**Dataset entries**
--- START ---

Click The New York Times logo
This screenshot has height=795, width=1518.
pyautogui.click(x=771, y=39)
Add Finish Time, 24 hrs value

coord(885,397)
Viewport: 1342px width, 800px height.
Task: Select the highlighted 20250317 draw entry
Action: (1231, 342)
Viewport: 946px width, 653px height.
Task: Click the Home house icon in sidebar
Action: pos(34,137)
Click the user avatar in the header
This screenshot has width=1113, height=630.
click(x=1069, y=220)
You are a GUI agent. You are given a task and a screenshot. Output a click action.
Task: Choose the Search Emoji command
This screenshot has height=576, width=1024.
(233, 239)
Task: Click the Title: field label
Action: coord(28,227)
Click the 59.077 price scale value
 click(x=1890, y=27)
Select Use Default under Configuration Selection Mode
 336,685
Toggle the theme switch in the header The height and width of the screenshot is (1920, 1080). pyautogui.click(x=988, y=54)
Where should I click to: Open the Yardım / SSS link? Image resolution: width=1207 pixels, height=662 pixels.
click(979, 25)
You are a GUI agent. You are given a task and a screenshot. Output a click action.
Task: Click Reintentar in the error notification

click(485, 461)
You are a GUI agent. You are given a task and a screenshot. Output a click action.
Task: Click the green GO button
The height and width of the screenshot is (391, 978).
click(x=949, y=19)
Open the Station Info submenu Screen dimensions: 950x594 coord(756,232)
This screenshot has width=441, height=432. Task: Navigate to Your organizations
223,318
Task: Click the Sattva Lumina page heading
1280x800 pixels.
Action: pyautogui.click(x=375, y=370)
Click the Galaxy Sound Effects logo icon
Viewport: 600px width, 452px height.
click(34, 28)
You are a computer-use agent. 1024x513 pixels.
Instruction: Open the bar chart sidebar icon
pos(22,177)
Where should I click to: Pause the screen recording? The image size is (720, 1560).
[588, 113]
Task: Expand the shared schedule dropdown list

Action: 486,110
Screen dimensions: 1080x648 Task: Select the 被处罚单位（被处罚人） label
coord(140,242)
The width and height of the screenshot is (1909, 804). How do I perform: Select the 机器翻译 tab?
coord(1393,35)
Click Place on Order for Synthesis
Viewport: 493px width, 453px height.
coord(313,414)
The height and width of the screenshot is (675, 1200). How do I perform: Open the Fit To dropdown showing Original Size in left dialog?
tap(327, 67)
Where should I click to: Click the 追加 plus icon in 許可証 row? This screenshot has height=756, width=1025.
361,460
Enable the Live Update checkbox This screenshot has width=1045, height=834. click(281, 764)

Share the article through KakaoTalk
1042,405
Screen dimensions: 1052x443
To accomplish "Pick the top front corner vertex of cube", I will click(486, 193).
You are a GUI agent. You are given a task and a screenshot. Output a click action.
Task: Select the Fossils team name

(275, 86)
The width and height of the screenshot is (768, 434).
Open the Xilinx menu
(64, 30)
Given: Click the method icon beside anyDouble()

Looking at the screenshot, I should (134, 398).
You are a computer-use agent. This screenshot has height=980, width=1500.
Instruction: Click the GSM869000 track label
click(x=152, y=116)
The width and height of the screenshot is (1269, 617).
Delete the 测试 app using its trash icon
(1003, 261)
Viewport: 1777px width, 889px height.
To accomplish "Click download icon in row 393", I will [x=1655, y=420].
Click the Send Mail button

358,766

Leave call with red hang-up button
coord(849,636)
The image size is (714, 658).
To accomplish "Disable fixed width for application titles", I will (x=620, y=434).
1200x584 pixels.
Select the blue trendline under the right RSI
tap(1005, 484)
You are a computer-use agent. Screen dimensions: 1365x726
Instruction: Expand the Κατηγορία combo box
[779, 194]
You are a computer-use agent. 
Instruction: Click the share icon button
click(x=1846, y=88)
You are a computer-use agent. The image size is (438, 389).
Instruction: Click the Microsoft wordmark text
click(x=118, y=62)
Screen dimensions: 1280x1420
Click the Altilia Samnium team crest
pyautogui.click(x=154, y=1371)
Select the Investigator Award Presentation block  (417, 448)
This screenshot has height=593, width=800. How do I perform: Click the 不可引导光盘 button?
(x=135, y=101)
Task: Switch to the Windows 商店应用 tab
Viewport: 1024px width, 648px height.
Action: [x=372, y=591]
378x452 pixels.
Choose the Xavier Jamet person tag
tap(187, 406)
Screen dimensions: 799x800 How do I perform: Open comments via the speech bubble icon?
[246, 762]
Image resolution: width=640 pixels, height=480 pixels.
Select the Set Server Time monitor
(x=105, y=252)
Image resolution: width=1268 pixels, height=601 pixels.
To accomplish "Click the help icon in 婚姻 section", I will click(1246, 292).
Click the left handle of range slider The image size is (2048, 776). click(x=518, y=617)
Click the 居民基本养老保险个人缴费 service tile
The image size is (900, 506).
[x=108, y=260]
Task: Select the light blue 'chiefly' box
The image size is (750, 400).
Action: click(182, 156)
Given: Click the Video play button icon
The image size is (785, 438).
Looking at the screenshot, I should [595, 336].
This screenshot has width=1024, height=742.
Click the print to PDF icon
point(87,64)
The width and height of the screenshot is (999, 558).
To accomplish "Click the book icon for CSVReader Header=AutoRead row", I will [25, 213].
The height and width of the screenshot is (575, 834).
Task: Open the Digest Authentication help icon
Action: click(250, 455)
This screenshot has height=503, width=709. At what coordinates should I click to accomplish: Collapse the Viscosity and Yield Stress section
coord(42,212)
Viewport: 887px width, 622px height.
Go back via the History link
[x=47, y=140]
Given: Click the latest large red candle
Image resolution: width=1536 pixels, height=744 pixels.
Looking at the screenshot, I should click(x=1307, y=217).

--- END ---

**The problem**
The expected answer is an exact copy of the lines above, beginning at the line with "Instruction: Click the Microsoft" and ending at the line with "378x452 pixels.", with both ends in.

**Response to the task**
Instruction: Click the Microsoft wordmark text
click(x=118, y=62)
Screen dimensions: 1280x1420
Click the Altilia Samnium team crest
pyautogui.click(x=154, y=1371)
Select the Investigator Award Presentation block  (417, 448)
This screenshot has height=593, width=800. How do I perform: Click the 不可引导光盘 button?
(x=135, y=101)
Task: Switch to the Windows 商店应用 tab
Viewport: 1024px width, 648px height.
Action: [x=372, y=591]
378x452 pixels.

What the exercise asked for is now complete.